▶ Task prompt
In the data below, find every line that has the string "blue", and copy it.

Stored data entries
============================================================

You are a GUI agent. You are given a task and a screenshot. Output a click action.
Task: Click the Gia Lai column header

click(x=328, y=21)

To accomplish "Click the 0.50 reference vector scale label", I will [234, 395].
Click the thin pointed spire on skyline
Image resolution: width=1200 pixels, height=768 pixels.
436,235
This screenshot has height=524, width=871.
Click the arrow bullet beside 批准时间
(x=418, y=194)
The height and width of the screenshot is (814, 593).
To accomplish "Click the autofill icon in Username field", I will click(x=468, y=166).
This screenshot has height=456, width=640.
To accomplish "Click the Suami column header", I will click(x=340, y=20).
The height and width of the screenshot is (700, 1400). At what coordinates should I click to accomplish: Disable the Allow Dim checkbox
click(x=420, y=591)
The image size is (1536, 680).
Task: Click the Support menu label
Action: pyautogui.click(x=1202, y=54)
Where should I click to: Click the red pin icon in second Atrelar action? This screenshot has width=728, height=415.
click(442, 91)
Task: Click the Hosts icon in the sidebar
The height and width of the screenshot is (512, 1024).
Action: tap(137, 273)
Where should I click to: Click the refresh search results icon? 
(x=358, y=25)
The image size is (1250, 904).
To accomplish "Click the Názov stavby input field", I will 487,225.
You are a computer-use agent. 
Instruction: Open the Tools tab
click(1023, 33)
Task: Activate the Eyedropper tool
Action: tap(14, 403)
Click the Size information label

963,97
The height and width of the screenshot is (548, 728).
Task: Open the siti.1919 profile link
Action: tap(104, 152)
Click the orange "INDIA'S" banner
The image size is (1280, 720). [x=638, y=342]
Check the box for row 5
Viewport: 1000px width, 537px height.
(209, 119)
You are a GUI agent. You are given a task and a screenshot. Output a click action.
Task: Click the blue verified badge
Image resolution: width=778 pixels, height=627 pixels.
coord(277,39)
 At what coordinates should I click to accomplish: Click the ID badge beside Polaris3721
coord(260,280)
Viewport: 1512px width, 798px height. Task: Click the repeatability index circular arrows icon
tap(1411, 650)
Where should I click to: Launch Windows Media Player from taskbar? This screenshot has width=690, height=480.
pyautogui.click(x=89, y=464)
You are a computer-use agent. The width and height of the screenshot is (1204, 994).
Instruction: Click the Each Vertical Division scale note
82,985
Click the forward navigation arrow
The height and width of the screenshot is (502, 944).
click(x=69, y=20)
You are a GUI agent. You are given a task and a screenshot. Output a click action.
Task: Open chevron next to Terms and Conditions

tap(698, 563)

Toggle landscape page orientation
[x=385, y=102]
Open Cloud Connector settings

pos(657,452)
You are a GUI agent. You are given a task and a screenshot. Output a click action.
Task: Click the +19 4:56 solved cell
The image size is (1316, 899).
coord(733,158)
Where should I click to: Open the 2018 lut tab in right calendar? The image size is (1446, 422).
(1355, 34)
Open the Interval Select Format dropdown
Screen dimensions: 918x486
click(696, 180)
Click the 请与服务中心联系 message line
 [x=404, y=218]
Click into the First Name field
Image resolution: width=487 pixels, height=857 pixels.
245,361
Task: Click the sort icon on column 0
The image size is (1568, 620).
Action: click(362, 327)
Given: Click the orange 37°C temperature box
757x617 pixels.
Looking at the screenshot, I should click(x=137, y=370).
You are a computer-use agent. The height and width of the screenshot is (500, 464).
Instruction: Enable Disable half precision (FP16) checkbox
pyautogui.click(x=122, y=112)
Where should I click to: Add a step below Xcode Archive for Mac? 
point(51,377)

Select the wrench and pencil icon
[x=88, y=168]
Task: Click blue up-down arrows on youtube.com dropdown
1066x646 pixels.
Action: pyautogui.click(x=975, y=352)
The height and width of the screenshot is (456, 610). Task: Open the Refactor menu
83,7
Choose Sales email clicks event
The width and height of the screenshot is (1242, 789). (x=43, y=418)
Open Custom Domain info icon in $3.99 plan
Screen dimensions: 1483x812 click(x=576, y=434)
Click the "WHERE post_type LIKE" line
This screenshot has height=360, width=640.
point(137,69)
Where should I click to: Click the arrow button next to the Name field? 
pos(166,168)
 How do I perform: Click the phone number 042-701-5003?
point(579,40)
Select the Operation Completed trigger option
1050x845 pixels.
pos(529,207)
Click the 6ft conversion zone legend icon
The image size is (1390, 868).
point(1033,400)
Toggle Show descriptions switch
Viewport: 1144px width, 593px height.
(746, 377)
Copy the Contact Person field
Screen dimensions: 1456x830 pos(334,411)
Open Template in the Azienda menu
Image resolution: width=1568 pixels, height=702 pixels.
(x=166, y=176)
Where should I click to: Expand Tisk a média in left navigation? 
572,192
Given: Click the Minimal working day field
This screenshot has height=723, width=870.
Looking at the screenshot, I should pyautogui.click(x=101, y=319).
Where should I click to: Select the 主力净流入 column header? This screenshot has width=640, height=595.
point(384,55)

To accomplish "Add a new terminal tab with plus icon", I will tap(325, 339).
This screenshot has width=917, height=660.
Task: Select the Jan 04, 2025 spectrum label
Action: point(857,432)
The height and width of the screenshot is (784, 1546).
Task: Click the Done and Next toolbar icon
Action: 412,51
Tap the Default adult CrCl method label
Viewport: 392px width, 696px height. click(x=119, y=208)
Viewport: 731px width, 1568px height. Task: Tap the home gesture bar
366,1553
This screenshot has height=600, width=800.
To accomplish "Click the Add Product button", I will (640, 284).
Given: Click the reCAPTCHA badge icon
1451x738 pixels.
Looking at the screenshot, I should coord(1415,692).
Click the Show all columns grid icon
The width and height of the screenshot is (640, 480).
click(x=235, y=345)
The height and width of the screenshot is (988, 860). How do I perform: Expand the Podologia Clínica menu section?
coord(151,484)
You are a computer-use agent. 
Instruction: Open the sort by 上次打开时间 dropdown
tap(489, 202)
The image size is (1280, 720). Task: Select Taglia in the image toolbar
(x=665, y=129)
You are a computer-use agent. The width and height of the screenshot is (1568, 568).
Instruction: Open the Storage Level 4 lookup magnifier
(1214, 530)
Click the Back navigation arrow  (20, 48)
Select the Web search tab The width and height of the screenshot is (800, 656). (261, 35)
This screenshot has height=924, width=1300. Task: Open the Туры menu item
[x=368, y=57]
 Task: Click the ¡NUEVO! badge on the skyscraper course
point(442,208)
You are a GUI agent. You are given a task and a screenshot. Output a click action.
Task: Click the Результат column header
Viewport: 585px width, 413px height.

============================================================

▶ Solution to this task
Task: Click the blue verified badge
Task: Click blue up-down arrows on youtube.com dropdown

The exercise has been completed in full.